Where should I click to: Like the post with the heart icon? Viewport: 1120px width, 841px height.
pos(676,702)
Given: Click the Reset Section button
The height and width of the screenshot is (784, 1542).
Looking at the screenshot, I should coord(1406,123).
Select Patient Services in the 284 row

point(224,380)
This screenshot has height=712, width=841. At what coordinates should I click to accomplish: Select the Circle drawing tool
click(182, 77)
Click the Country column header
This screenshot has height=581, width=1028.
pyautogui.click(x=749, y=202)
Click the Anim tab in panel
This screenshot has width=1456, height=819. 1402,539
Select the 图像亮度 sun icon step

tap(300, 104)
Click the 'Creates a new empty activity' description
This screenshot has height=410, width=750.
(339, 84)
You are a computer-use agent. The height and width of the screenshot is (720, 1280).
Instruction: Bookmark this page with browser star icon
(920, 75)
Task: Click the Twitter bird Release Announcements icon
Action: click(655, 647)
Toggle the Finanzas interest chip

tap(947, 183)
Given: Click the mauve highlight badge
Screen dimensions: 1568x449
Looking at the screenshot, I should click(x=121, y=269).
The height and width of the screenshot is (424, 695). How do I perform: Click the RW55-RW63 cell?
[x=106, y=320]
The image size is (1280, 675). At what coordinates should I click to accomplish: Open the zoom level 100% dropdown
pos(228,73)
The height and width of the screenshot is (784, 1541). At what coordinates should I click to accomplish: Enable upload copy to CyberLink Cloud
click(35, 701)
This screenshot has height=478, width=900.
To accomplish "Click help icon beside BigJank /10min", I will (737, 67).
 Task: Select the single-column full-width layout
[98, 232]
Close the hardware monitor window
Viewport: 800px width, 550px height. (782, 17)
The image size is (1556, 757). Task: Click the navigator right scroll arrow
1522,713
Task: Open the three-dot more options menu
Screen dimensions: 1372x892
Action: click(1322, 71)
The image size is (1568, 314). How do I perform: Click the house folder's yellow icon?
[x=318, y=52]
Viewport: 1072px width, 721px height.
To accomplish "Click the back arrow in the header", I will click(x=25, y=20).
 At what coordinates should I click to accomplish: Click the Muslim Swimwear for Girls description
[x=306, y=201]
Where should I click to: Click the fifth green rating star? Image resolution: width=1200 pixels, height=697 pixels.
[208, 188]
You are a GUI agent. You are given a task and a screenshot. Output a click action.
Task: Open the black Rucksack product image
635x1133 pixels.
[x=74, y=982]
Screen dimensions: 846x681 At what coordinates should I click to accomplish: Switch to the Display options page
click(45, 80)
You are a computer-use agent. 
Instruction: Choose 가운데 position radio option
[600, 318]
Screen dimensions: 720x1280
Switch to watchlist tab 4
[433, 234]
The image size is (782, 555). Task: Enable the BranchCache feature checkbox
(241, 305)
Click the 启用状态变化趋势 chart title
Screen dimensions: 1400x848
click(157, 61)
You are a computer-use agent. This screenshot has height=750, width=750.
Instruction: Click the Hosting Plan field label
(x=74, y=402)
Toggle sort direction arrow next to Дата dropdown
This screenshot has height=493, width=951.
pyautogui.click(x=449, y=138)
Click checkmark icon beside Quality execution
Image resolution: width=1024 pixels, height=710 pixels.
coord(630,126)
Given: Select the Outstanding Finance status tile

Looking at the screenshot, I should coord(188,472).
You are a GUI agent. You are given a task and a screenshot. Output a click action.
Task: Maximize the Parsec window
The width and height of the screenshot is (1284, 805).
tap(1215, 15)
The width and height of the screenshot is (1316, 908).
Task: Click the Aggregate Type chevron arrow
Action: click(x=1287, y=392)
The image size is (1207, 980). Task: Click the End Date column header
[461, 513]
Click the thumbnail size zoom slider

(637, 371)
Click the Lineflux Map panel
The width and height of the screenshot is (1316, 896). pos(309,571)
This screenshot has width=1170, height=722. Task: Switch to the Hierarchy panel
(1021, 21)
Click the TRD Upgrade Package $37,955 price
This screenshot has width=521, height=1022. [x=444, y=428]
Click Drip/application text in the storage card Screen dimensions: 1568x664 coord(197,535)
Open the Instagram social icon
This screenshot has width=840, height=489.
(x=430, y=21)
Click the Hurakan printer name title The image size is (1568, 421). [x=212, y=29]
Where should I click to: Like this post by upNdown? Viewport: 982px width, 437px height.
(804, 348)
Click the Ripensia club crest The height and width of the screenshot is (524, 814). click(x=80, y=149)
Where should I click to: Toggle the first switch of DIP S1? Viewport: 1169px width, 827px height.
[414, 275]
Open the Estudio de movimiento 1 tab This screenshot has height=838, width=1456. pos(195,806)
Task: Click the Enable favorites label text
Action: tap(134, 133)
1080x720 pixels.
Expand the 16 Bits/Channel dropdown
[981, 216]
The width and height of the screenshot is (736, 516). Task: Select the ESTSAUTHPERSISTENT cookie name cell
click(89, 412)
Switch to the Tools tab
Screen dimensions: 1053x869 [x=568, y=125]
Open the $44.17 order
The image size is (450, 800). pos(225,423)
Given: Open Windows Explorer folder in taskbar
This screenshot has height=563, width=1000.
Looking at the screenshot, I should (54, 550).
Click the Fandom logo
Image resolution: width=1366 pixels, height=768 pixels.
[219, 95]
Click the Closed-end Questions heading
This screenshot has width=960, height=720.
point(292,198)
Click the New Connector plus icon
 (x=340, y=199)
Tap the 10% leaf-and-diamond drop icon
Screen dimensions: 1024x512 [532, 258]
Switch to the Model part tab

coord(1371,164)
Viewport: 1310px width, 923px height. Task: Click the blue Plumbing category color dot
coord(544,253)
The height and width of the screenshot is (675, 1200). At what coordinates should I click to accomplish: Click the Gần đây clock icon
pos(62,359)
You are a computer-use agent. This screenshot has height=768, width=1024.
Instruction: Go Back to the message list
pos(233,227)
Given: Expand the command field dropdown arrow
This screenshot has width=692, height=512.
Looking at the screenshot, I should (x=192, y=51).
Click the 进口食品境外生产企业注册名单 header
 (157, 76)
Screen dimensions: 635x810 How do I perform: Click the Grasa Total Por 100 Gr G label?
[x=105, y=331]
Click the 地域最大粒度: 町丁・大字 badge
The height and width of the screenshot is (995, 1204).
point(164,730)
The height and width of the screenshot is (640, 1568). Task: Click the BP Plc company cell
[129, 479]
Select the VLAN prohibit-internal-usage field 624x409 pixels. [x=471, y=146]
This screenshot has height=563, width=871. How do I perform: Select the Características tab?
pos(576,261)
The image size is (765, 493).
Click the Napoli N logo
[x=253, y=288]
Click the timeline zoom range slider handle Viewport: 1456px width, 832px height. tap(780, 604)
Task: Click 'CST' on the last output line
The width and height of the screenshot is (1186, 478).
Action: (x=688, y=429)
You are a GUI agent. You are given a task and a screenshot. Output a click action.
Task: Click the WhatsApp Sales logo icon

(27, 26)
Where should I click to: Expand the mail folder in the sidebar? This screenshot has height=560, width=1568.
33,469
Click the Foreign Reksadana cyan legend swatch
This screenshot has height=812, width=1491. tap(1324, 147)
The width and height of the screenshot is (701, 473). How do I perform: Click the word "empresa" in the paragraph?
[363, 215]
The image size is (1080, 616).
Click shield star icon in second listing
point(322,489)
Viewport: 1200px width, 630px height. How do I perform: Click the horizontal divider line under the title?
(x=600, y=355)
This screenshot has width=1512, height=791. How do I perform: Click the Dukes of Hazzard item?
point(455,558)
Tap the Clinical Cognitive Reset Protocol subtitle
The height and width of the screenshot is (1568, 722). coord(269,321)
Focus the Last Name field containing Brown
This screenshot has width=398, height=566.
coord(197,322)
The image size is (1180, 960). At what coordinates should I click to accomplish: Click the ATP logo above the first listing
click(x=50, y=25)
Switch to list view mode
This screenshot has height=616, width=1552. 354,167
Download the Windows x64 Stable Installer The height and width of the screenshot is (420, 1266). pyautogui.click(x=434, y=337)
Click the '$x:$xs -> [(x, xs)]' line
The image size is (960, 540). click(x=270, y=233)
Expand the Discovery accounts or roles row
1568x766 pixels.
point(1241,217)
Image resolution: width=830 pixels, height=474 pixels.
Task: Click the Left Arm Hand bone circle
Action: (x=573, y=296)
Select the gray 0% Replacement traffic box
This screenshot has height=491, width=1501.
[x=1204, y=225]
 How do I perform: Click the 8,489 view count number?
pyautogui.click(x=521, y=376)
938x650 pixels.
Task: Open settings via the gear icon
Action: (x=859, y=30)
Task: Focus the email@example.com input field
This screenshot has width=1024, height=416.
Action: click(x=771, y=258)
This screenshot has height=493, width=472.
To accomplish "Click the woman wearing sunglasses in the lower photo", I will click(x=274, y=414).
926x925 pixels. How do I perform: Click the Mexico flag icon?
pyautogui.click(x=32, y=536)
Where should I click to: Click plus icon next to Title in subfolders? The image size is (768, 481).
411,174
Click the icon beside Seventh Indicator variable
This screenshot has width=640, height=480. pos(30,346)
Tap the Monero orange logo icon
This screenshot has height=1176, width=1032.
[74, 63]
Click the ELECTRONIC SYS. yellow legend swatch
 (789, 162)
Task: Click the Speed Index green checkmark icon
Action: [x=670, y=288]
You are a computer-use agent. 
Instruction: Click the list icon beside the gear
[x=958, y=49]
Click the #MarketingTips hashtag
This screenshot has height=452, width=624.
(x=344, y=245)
══════════════════════════════
Instructions to follow
Retype word for word everything in the listing above from the line that holds "This screenshot has width=692, height=512." down to the line that holds "Download the Windows". Keep both end lines and leave out the rest.

Solution to the problem
This screenshot has width=692, height=512.
Looking at the screenshot, I should (x=192, y=51).
Click the 进口食品境外生产企业注册名单 header
 (157, 76)
Screen dimensions: 635x810 How do I perform: Click the Grasa Total Por 100 Gr G label?
[x=105, y=331]
Click the 地域最大粒度: 町丁・大字 badge
The height and width of the screenshot is (995, 1204).
point(164,730)
The height and width of the screenshot is (640, 1568). Task: Click the BP Plc company cell
[129, 479]
Select the VLAN prohibit-internal-usage field 624x409 pixels. [x=471, y=146]
This screenshot has height=563, width=871. How do I perform: Select the Características tab?
pos(576,261)
The image size is (765, 493).
Click the Napoli N logo
[x=253, y=288]
Click the timeline zoom range slider handle Viewport: 1456px width, 832px height. tap(780, 604)
Task: Click 'CST' on the last output line
The width and height of the screenshot is (1186, 478).
Action: (x=688, y=429)
You are a GUI agent. You are given a task and a screenshot. Output a click action.
Task: Click the WhatsApp Sales logo icon

(27, 26)
Where should I click to: Expand the mail folder in the sidebar? This screenshot has height=560, width=1568.
33,469
Click the Foreign Reksadana cyan legend swatch
This screenshot has height=812, width=1491. tap(1324, 147)
The width and height of the screenshot is (701, 473). How do I perform: Click the word "empresa" in the paragraph?
[363, 215]
The image size is (1080, 616).
Click shield star icon in second listing
point(322,489)
Viewport: 1200px width, 630px height. How do I perform: Click the horizontal divider line under the title?
(x=600, y=355)
This screenshot has width=1512, height=791. How do I perform: Click the Dukes of Hazzard item?
point(455,558)
Tap the Clinical Cognitive Reset Protocol subtitle
The height and width of the screenshot is (1568, 722). coord(269,321)
Focus the Last Name field containing Brown
This screenshot has width=398, height=566.
coord(197,322)
The image size is (1180, 960). At what coordinates should I click to accomplish: Click the ATP logo above the first listing
click(x=50, y=25)
Switch to list view mode
This screenshot has height=616, width=1552. 354,167
Download the Windows x64 Stable Installer The height and width of the screenshot is (420, 1266). pyautogui.click(x=434, y=337)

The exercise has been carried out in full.